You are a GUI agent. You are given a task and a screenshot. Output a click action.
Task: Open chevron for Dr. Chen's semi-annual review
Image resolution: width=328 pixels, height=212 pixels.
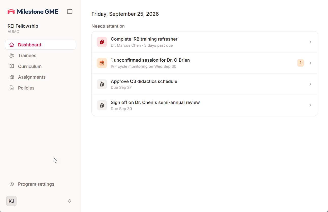[310, 105]
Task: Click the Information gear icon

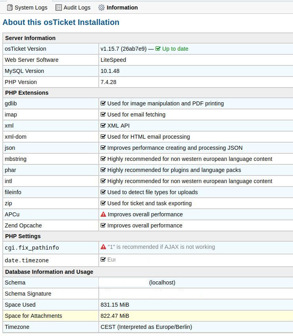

_ _ _ _

- [REQUIRED WORK]: Reproduce every line of the items above word for word, leaving out the pictures.

- [FULL SOLUTION]:
You are a GUI agent. You are given a task and a screenshot. Output a click action.
Task: Open chevron for Dr. Chen's semi-annual review
Image resolution: width=328 pixels, height=212 pixels.
[310, 105]
Task: Click the Information gear icon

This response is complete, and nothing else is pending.